As shown in FIG. 1, as one embodiment, a first current collecting layer 51 is provided on the surface of the positive electrode plate 5 on the side away from the composite electrode plate 100, and a second current collecting layer 61 is provided on the surface of the negative electrode plate 6 on the side away from the composite electrode plate 100. The first current collecting layer 51 and the second current collecting layer 61 play a role in current collection. The first current collecting layer 51 and the second current collecting layer 61 can be respectively connected to electrode tabs (not shown) to connect with external circuits through the electrode tabs. The first current collecting layer 51 and the second current collecting layer 61 can specifically be collector foils, which are high-strength conductive foils that can meet overcurrent requirements, with the materials being stainless steel, copper, aluminum, composite foils (copper aluminum composite material, copper stainless steel composite material, etc.), etc.

An embodiment of the present invention further provides an all solid state battery including the above-mentioned battery cell.

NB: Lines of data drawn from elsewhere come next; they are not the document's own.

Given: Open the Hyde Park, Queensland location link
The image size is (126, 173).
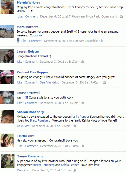Looking at the screenshot, I should 101,16.
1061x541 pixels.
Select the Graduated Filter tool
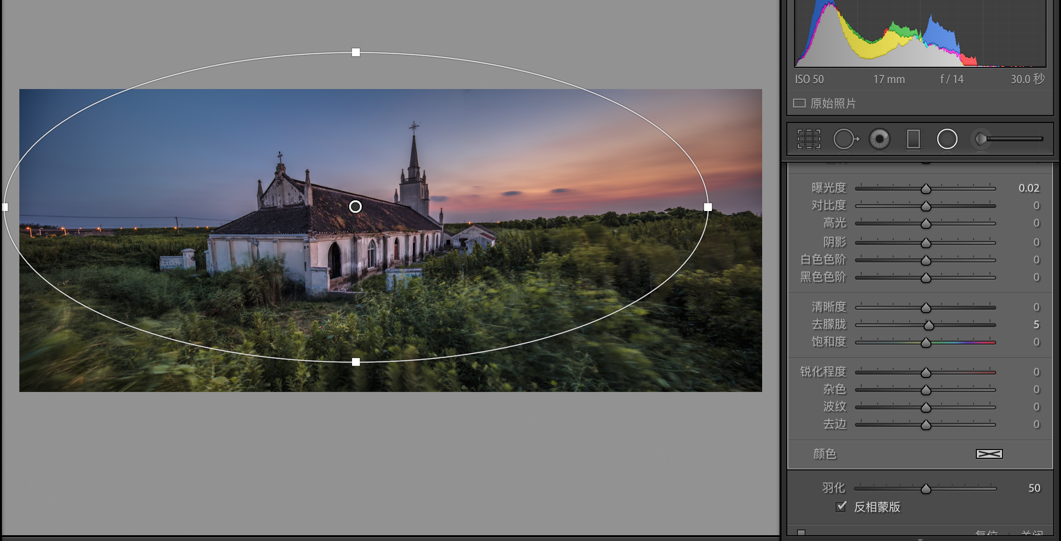[913, 139]
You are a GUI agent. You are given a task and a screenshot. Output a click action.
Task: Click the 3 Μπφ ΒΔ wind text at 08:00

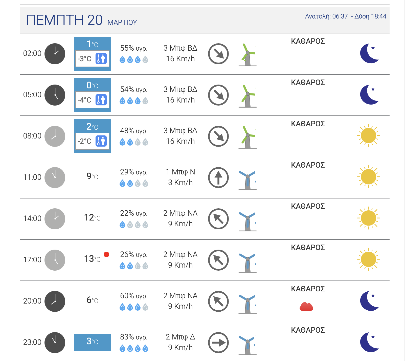coord(180,131)
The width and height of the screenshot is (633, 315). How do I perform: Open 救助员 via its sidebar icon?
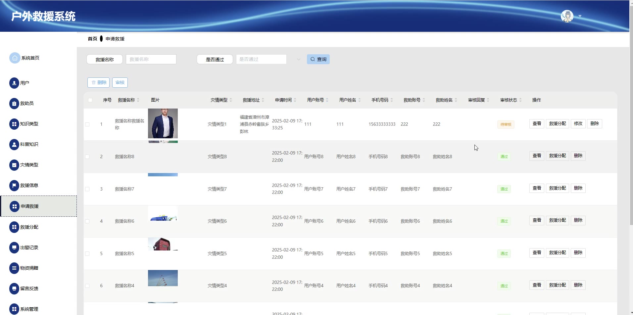click(x=14, y=104)
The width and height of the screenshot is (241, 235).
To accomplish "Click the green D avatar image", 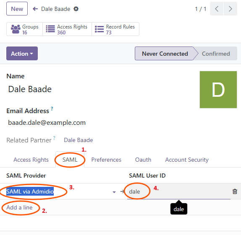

The composite electrode plate 100 provided in this embodiment limits the length and width dimensions of the current collector 1, the positive electrode active material layer 2, and the negative electrode active material layer 3. Since the length of the positive electrode active material layer 2 and the length of the negative electrode active material layer 3 are smaller than the length of the current collector 1, and/or the width of the positive electrode active material layer 2 and the width of the negative electrode active material layer 3 are smaller than the width of the current collector 1, a size gradient is formed at the edge positions of the opposite sides of the composite electrode plate 100. When the electrolyte layer 4 is stacked with the composite electrode plate 100, this size gradient can reduce the step height formed between the edges of the electrolyte layer 4 and the edges of the composite electrode plate 100, thereby reducing the shear force on the edges of the electrolyte layer 4 during the hot pressing or rolling process, reducing or avoiding damage to the electrolyte layer 4, reducing the risk of internal short circuiting of the battery cell, improving the product yield of the battery cell, and enhancing the safety performance of the battery.

Meanwhile, by setting a blank area at the edges of the current collector 1, it is possible to avoid short circuiting or cross contamination caused by the extension of the positive electrode active material layer 2 or negative electrode active material layer 3 outside the current collector 1 during the hot pressing process, thereby ensuring the production yield and safety of the battery cell.

The above are only the specific embodiments of the present invention, but the scope of protection of the present invention is not limited to this. Any technical personnel familiar with this technical field who can easily think of changes or replacements within the scope of technology disclosed in the present invention should be covered within the scope of protection of the present invention. Therefore, the protection scope of the present invention should be based on the protection scope of the claims.